I think I said the other option is to get seller financing. I live in Rescue and actually went though this first hand for not a buyer but myself.
Federal labels are issued by the U S Dept. of Housing and Urban Development (HUD) from 6/15/76 on.
Have any of the mortgage people on this question actually done a California loan on a manufactured home without a large down?
Health and Safety Code (HSC) Section 18026, requires that all new and used manufactured homes (includes mobilehomes) manufactured after September 1, 1958, bear either a federal label or insignia when offered for sale, rent or lease in California. Federal labels are issued by the U S Dept. of Housing and Urban Development (HUD) beginning 6/15/76. State insignias are issued by the California Department of Housing and Community Development (HCD) between 9/1/58 and 6/14/76, except that replacements are currently available as discussed. When such labels or insignias are lost or destroyed, replacement insignias are available from the Department. Manufactured housing dealers transacting sales of manufactured homes not bearing the appropriate label or insignia may be found guilty of a misdemeanor. The replacement insignia must be obtained prior to offering the home for sale, rent or lease.
I am a direct FHA lender, specializing in manufactured homes since 1992. I am also a HUD DE (direct endorsed underwriter) In order for the home to qualify it must have been built after June 15, 1976, and must have the HUD tags on on the exterior of each section. If the tags are missing, I can locate the information as long as the interior data plate is available. The home must be taxed as real property. The home must be on a permanent foundation and must be inspected by a structural engineer or registered architect to certify compliance with the HUD permanent foundation guide.

Text and element-pointing records |
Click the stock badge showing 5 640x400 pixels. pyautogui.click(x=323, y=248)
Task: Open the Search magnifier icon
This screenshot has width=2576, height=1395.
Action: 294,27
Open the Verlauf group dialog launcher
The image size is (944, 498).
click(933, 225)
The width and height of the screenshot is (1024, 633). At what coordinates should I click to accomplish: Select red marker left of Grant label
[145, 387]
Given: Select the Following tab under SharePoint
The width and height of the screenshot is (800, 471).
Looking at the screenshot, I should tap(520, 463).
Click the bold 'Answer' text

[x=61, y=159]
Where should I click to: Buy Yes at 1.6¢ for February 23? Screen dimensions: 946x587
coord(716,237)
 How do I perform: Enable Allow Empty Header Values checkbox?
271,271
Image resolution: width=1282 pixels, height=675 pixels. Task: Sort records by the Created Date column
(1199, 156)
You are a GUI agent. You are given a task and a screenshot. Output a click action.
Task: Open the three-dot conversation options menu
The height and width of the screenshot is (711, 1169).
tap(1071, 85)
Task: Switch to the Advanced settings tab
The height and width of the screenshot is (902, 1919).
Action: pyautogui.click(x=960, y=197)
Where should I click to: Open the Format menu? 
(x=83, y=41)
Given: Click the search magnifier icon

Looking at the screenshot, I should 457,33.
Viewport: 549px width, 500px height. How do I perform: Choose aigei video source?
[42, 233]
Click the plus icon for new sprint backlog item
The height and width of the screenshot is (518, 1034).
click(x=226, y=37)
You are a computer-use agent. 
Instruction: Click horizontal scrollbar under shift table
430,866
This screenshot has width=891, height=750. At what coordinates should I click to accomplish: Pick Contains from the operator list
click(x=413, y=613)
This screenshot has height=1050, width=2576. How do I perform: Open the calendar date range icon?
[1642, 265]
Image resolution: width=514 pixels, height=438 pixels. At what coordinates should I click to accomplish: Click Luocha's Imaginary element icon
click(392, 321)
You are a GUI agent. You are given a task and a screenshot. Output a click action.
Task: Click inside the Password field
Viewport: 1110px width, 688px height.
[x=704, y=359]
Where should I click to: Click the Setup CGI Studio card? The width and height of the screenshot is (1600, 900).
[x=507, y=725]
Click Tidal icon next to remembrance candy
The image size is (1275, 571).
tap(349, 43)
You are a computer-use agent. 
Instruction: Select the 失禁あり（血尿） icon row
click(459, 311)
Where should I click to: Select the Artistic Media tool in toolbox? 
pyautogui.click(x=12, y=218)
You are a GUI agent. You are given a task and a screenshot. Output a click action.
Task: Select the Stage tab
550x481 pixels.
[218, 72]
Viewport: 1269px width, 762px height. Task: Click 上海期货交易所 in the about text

WHAT IS ASKED |
**a)** Rewrite the manufactured home passage between "I am a direct" and "permanent foundation guide.", inclusive, changing "structural engineer" to "licensed engineer".
**b)** Format the records between the lines holding "Image resolution: width=514" and "click(392, 321)", inclusive, as a two-column CSV with columns instruction and answer. Give one row per record, with its text and its answer each in one quoted field and line breaks turned into spaces.
The passage on manufactured homes and the records are unrelated material.

RESULTS FOR EACH TASK |
**a)**
I am a direct FHA lender, specializing in manufactured homes since 1992. I am also a HUD DE (direct endorsed underwriter) In order for the home to qualify it must have been built after June 15, 1976, and must have the HUD tags on on the exterior of each section. If the tags are missing, I can locate the information as long as the interior data plate is available. The home must be taxed as real property. The home must be on a permanent foundation and must be inspected by a licensed engineer or registered architect to certify compliance with the HUD permanent foundation guide.

**b)**
instruction,answer
"Image resolution: width=514 pixels, height=438 pixels. At what coordinates should I click to accomplish: Click Luocha's Imaginary element icon","click(392, 321)"